However, the issue should never be why we want children but how we want to bring our children. This is where the main problem is. I want my children to be brought up with complete freedom. They do not need to answer me or give me any reasoning for their acts. It is a simple experiment that I want to try. I don’t want to force my children into education, into religion, into society, into culture, into family or anything that could restrict their freedom. All they need to do is do as they wish. The question I am always asked that ‘What would you do if your daughter has sex at 14?’ It is a question that I get all the time as if it is meant to catch me out. My reply is always a simple “If my daughter has had sex then why should I condemn her? She has already done the act and I am going to punish her? How is she going to trust me? How is she going to see me as a friend? How can she be open as a daughter to me? She will always be in fear and what is the point? If your upbringing of the child is going to be about fear then don’t have children at all. Don’t be a Hitler, a Stalin or any other type of dictator with your children. My daughter has done the act and all I am going to comment on is the act but I will not condemn, judge or speak ill of my daughter.  Even with the act, it is about precautions and guidance. If I tell her not to do something then she will definitely do it so what is the point? I can create barriers around things to try and stop her but I will never stop her directly. If my children want to know something then I should be able to answer it straight away for them. If they have asked a question then that means they are mature enough to take in the answer.  I cannot stop my children from anything and if I do then they can stop calling me dad.”

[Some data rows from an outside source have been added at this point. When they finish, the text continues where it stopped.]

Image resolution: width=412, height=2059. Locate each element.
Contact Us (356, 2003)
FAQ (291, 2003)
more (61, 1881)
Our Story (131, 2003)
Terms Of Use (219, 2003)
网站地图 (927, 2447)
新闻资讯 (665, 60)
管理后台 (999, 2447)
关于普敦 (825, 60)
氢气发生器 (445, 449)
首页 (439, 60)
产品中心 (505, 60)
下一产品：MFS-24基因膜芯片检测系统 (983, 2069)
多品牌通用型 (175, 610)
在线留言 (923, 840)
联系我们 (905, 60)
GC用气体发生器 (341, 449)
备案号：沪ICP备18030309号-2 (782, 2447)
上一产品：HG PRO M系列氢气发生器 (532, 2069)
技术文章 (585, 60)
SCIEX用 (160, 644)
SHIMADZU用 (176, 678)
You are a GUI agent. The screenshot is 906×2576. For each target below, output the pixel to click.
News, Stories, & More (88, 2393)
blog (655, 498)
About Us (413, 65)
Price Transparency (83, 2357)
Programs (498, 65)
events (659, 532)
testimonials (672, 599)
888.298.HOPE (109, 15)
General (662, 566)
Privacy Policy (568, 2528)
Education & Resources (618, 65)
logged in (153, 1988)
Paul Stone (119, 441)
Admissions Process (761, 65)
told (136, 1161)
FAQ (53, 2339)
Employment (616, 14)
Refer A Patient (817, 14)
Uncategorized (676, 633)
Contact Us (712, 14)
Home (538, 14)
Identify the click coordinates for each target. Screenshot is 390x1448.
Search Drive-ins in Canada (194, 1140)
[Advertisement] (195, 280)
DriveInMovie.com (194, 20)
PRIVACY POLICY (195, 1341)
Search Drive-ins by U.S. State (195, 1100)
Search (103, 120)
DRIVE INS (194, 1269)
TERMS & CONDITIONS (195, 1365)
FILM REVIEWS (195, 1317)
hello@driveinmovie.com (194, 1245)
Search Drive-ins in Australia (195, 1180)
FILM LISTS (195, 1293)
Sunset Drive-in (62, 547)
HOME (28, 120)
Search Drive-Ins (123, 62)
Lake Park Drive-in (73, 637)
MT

The issue is the upbringing and I am there for the orphans too. I will do my best to be there for them and do as much as I can for them. My love is always with them and my strength and strong will is spread to them too. My reasons for having my own children is simple enough that I just want to be a father. I want to experiment and see that if I give my children absolute freedom that they can be the best human beings that the world desperately needs. I have seen the way society is today and I can say that children fighting for freedom is only resulting in conflict. There is no need for the conflict because parents can give freedom. Just think of the time you were children. Maybe my experiment will be wrong and I don’t like to say experiment but it is the closest word I can use. If anyone is going to suffer with the consequences will be mine. I don’t think my family share my sentiments with children. I want them free from religion and spirituality for as long as I can. Only if they ask about it then I should answer their questions. My family are a practicing hindu family and I am not a practicing hindu and neither do I want to call myself a hindu. I am a Nirankari and even then I don’t want my children to be brought up as a Nirankari. I want them to find their own truth and if we share the same paths then brilliant. If not then it is still brilliant. Hence, I think I will find it hard to get married because will a woman accept this in practice? Therefore, my wish is to have children first and then consider marriage. We have Freedom is the answer and I want them to enjoy freedom as much as possible.